- [Задание 1]:
Определите, согласуются ли с отрывком о школьных переменах утверждения (а), (б) и (в). На каждое ответьте «да» или «нет» и приведите точную цитату из отрывка, которая это решает.
(а) Пирожок с капустой в буфете стоил пять копеек.
(б) Нянечка признала, что в происшествии с каталкой виновата она сама.
(в) Спортивный зал располагался на втором этаже здания.

На следующей перемене (это была так называемая большая перемена) я провинился опять. Дети из более состоятельных семей ходили на этой перемене в буфет, чтобы купить за пять копеек пирожок с капустой, или стакан компота за три копейки, или стакан чая с сахаром тоже за три копейки. У меня даже таких денег не было, поэтому я слонялся по коридору от нечего делать. Какая-то из нянечек везла в этот момент на каталке в буфет поднос со стаканами компота. Перемена уже началась, она где-то задержалась и почти бежала, таща за собой на веревке каталку, нагруженную металлическими подносами со стаканами. Как-то так получилось, что то ли я, то ли она сама зазевались, я оказался на её пути, каталка наскочила на мою ногу, несколько стаканов свалилось на пол, и хотя ногу задавило мне, но нянечка начала орать, что виноват я. Прискочила та же дежурная по этажам учительница и увидела, что я опять в центре скандала.

На последней перемене мы бежали из спортивного зала, расположенного на втором этаже здания, вниз на свой этаж. Мы неслись изо всех сил, и я наскочил на большую швабру, которой высокая тетя Настя – школьная уборщица – протирала пол на этом этаже. Я зацепил ногой край швабры, тетя Настя крепко её держала, я полетел на пол, но и тетя Настя упала. На мое несчастье все та же дежурная учительница оказалась неподалеку, я был схвачен и приведен в директорский кабинет. Учительница рассказала ему о моем вызывающе хулиганском поведении и оставила меня наедине с директором.

- [Данные для задания]:
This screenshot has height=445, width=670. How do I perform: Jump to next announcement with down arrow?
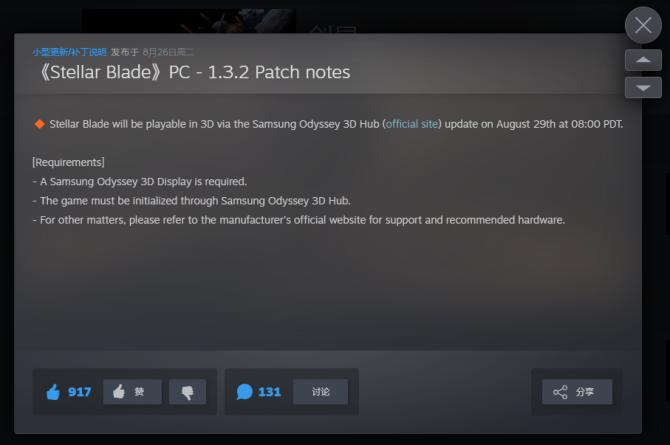coord(643,88)
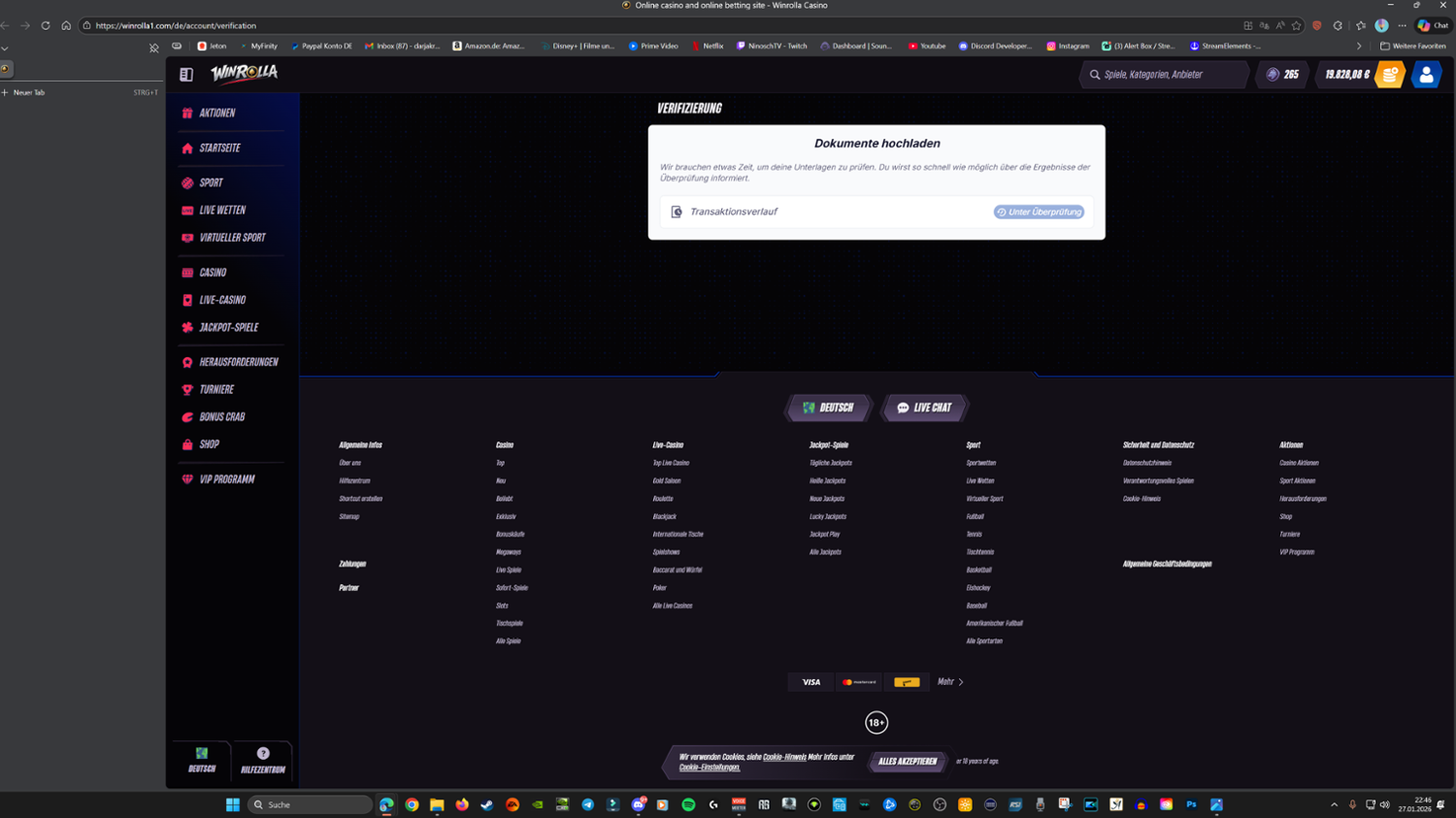The width and height of the screenshot is (1456, 818).
Task: Open Spotify from the Windows taskbar
Action: click(x=688, y=804)
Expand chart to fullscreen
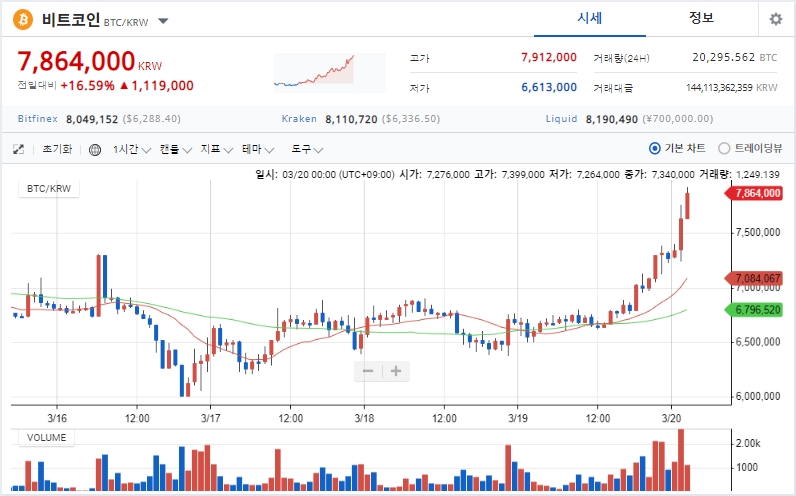Screen dimensions: 796x496 pyautogui.click(x=18, y=150)
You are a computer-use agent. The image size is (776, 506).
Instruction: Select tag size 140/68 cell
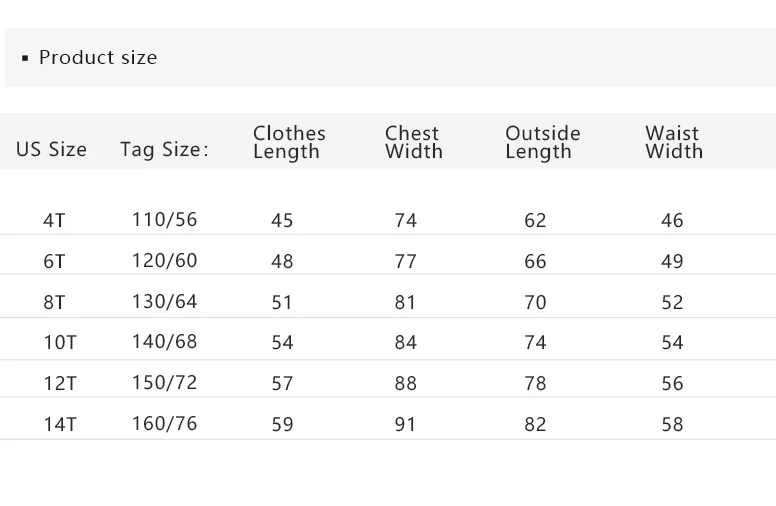[164, 342]
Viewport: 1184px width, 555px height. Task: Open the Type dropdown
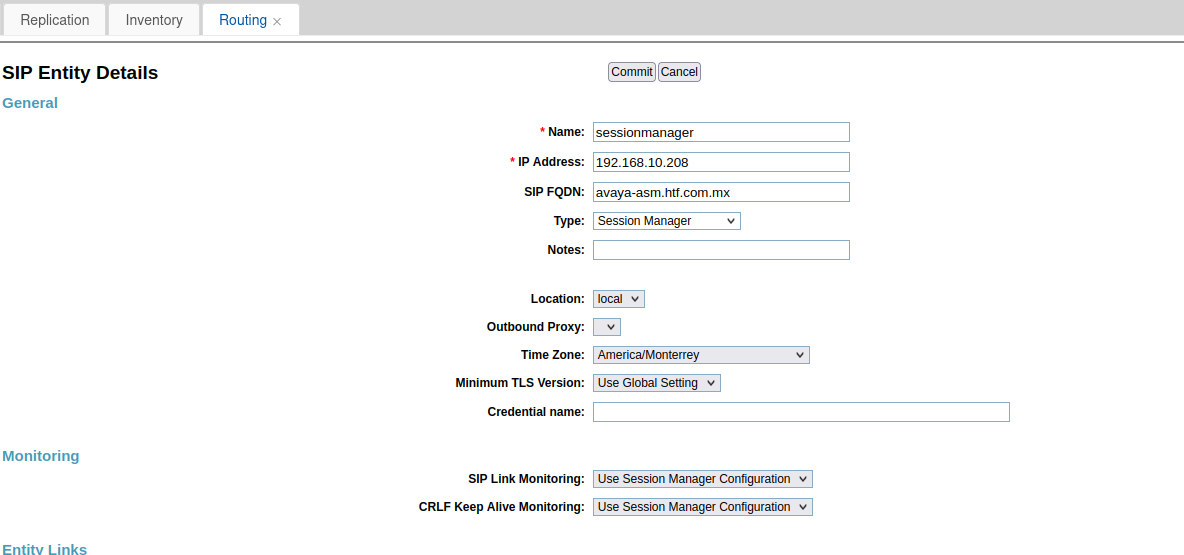click(667, 221)
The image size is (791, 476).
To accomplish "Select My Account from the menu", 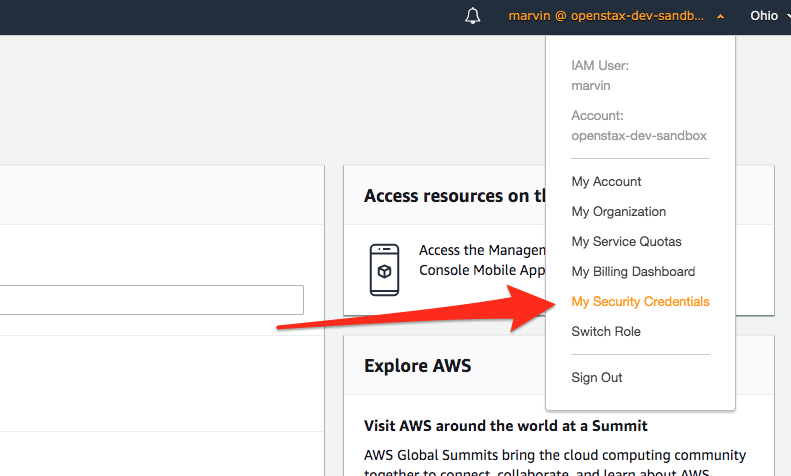I will click(x=606, y=181).

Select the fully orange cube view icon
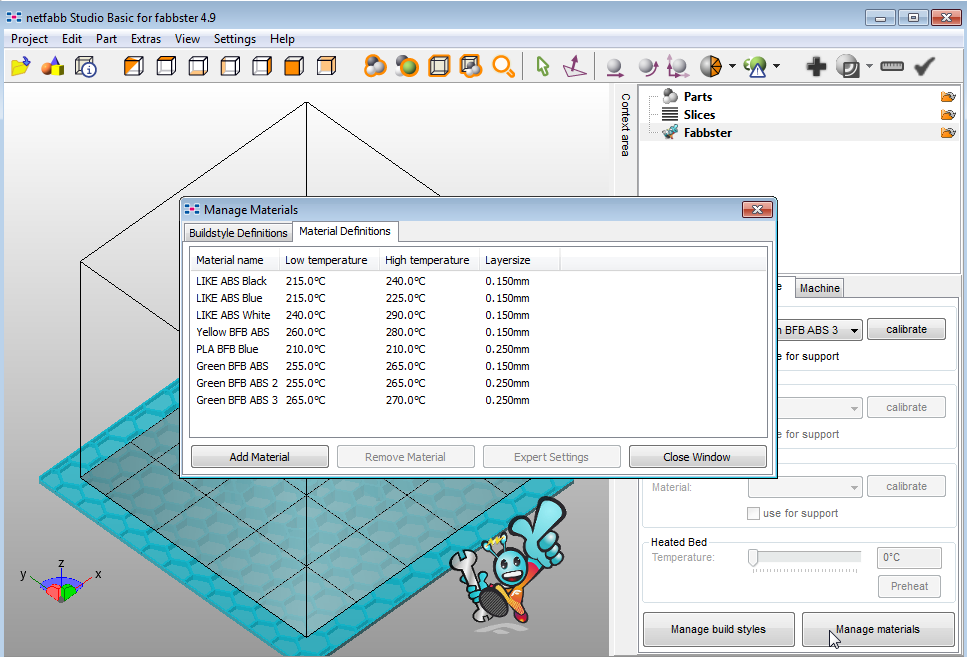coord(293,67)
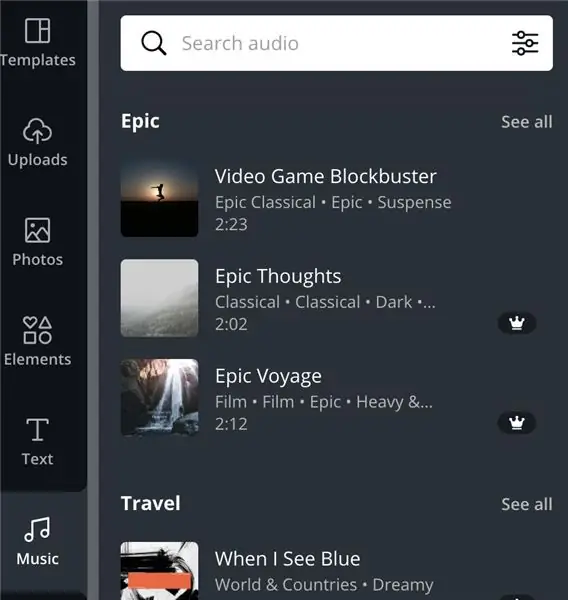Open the Templates panel icon
The height and width of the screenshot is (600, 568).
point(37,31)
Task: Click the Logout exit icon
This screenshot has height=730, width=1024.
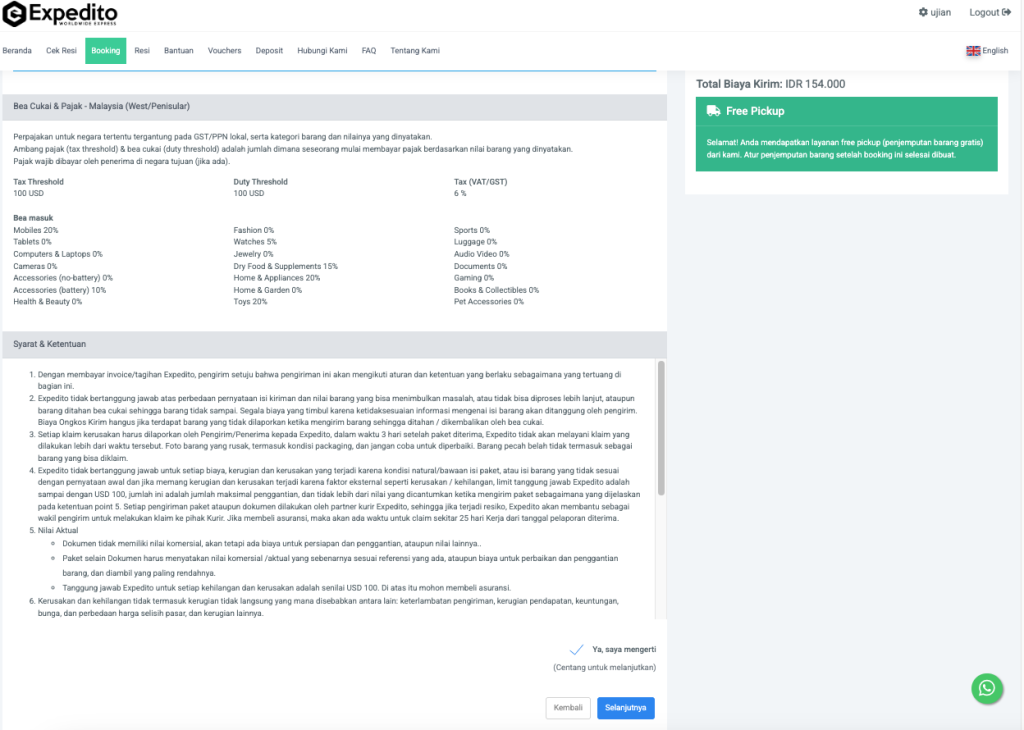Action: pyautogui.click(x=1005, y=12)
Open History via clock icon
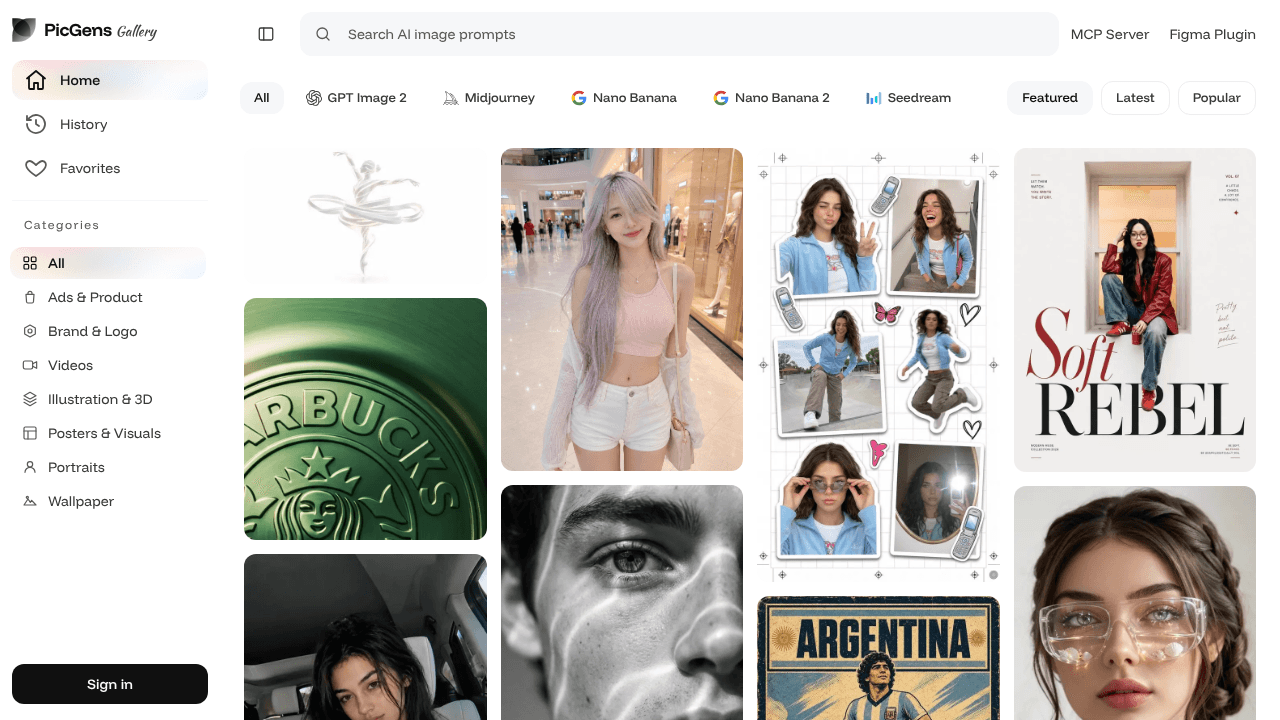 (36, 124)
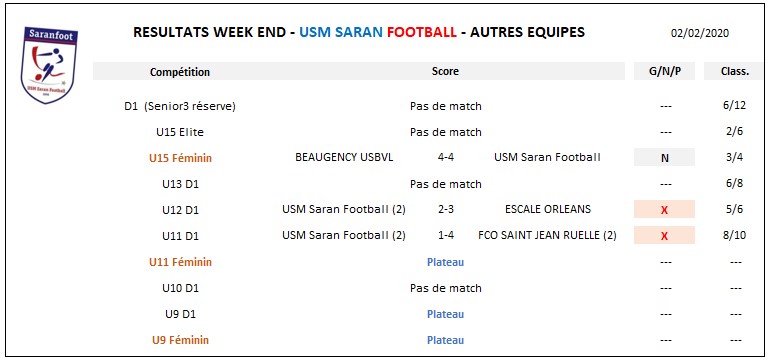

- [Задание 2]:
Замените в записях «icon» на «button» и приведите заново строки начиная со строки с «Task: Click the Logout exit icon» и заканчивая концом записей, обе границы включительно. Все остальное оставьте без изменений, а изображения в ответ не включайте.

- [Ответ 1]:
(а) Да: «купить за пять копеек пирожок с капустой».
(б) Нет: «нянечка начала орать, что виноват я».
(в) Да: «из спортивного зала, расположенного на втором этаже здания».

- [Ответ 2]:
Task: Click the Logout exit button
This screenshot has height=730, width=1024.
Action: pyautogui.click(x=1005, y=12)
Open History via clock button
 (36, 124)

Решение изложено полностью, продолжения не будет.